- **Directions**: Return every line of the material exactly.

########################################

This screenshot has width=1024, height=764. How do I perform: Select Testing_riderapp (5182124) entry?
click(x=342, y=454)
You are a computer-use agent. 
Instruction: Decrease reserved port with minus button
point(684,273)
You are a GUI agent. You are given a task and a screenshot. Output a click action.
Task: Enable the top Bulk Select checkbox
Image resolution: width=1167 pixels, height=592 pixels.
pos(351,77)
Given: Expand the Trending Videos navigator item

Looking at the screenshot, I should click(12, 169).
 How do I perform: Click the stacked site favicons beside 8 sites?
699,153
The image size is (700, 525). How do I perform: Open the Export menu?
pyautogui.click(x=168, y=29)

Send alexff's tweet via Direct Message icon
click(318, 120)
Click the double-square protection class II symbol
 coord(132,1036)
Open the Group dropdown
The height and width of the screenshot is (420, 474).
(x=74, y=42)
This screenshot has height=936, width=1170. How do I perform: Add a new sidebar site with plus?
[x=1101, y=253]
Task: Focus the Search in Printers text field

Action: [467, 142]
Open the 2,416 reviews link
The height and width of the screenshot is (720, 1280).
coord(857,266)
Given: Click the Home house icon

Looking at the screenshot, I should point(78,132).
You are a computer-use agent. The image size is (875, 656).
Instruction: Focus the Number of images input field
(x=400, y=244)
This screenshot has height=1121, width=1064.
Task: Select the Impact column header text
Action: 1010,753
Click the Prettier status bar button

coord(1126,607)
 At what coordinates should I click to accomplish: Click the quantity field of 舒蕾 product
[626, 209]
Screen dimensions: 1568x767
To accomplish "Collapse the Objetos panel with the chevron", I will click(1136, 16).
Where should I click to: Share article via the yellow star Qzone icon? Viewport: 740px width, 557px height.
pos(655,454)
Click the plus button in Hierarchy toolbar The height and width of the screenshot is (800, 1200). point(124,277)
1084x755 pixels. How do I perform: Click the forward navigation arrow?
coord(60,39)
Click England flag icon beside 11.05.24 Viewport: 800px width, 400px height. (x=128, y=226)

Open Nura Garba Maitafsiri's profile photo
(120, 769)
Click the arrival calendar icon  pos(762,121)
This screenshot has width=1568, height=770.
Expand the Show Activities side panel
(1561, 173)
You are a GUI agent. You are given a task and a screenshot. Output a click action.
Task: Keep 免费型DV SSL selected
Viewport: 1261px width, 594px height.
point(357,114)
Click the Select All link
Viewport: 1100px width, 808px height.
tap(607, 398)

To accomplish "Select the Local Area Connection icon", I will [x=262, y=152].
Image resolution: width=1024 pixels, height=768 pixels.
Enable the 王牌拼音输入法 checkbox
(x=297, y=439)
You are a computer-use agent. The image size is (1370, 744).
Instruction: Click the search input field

########################################

- **The answer**:
This screenshot has width=1024, height=764. How do I perform: Select Testing_riderapp (5182124) entry?
click(x=342, y=454)
You are a computer-use agent. 
Instruction: Decrease reserved port with minus button
point(684,273)
You are a GUI agent. You are given a task and a screenshot. Output a click action.
Task: Enable the top Bulk Select checkbox
Image resolution: width=1167 pixels, height=592 pixels.
pos(351,77)
Given: Expand the Trending Videos navigator item

Looking at the screenshot, I should click(12, 169).
 How do I perform: Click the stacked site favicons beside 8 sites?
699,153
The image size is (700, 525). How do I perform: Open the Export menu?
pyautogui.click(x=168, y=29)

Send alexff's tweet via Direct Message icon
click(318, 120)
Click the double-square protection class II symbol
 coord(132,1036)
Open the Group dropdown
The height and width of the screenshot is (420, 474).
(x=74, y=42)
This screenshot has height=936, width=1170. How do I perform: Add a new sidebar site with plus?
[x=1101, y=253]
Task: Focus the Search in Printers text field

Action: [467, 142]
Open the 2,416 reviews link
The height and width of the screenshot is (720, 1280).
coord(857,266)
Given: Click the Home house icon

Looking at the screenshot, I should point(78,132).
You are a computer-use agent. The image size is (875, 656).
Instruction: Focus the Number of images input field
(x=400, y=244)
This screenshot has height=1121, width=1064.
Task: Select the Impact column header text
Action: 1010,753
Click the Prettier status bar button

coord(1126,607)
 At what coordinates should I click to accomplish: Click the quantity field of 舒蕾 product
[626, 209]
Screen dimensions: 1568x767
To accomplish "Collapse the Objetos panel with the chevron", I will click(1136, 16).
Where should I click to: Share article via the yellow star Qzone icon? Viewport: 740px width, 557px height.
pos(655,454)
Click the plus button in Hierarchy toolbar The height and width of the screenshot is (800, 1200). point(124,277)
1084x755 pixels. How do I perform: Click the forward navigation arrow?
coord(60,39)
Click England flag icon beside 11.05.24 Viewport: 800px width, 400px height. (x=128, y=226)

Open Nura Garba Maitafsiri's profile photo
(120, 769)
Click the arrival calendar icon  pos(762,121)
This screenshot has width=1568, height=770.
Expand the Show Activities side panel
(1561, 173)
You are a GUI agent. You are given a task and a screenshot. Output a click action.
Task: Keep 免费型DV SSL selected
Viewport: 1261px width, 594px height.
point(357,114)
Click the Select All link
Viewport: 1100px width, 808px height.
tap(607, 398)

To accomplish "Select the Local Area Connection icon", I will [x=262, y=152].
Image resolution: width=1024 pixels, height=768 pixels.
Enable the 王牌拼音输入法 checkbox
(x=297, y=439)
You are a computer-use agent. The image size is (1370, 744).
Instruction: Click the search input field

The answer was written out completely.